Definitive radiotherapy (RT) with or without surgery is the standard of care for solitary plasmacytoma. Here, we report clinical outcomes for this rare malignant neoplasm.
Patients and Methods:
We retrospectively reviewed the medical records of adults with solitary plasmacytoma treated with definitive RT between 1963 and 2015 at a single institution, and assessed disease control, survival, and toxicity per Common Terminology Criteria for Adverse Events (CTCAE), version 4.

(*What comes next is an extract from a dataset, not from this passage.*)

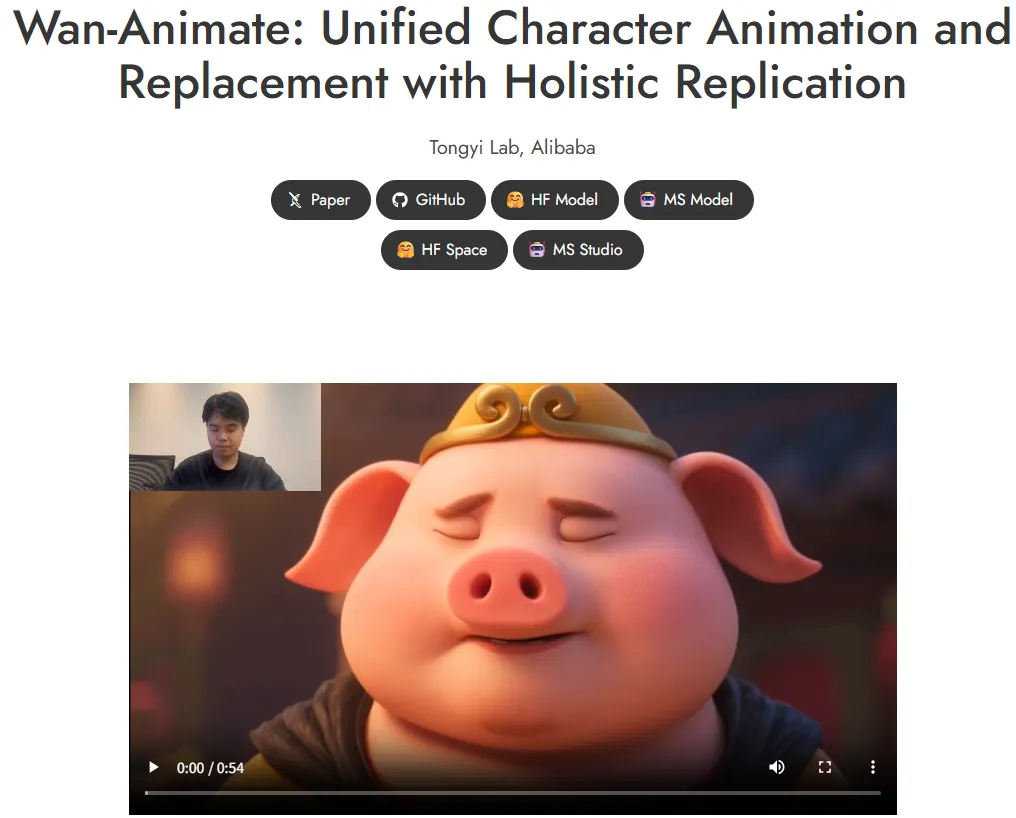Click the X logo icon in Paper button
Screen dimensions: 1016x818
pos(295,200)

A total of 42 patients with solitary plasmacytoma of the bone (SPB, n=27) or extramedullary plasmacytoma (EMP, n=15) were treated with definitive RT with (n=11) or without (n=31) surgical resection. The median age at diagnosis was 59 years (range: 28 to 76 y).Twenty-two patients had tumors ≥5 cm and 20 had tumors <5 cm. Immunoglobulins were elevated in 23 patients and M-protein in 14. The median RT dose was 45 Gy (range: 15 to 54 Gy) over a median 25 fractions (range: 1 to 38 fractions) with 3 patients receiving twice-daily fractionation and 6 received elective nodal irradiation. No patients received adjuvant chemotherapy. The median follow-up was 10.3 years. The 10-year local control rate after RT was 88%. Five patients who developed a local recurrence had SPB ≥5 cm. The 10-year multiple myeloma-free survival rates were: overall, 47%; SPB, 24%; and EMP, 87% (P=0.0012). The 10-year cause-specific survival rate was 75%: 64% for SPB versus 93% for EMP (P=0.0116). The 10-year overall survival rate was 60%. Three patients experienced late grade 2+ toxicity.
Definitive RT with moderate doses results in excellent local control. We observed a higher rate of progression to multiple myeloma and lower survival in patients with SPB compared with EMP.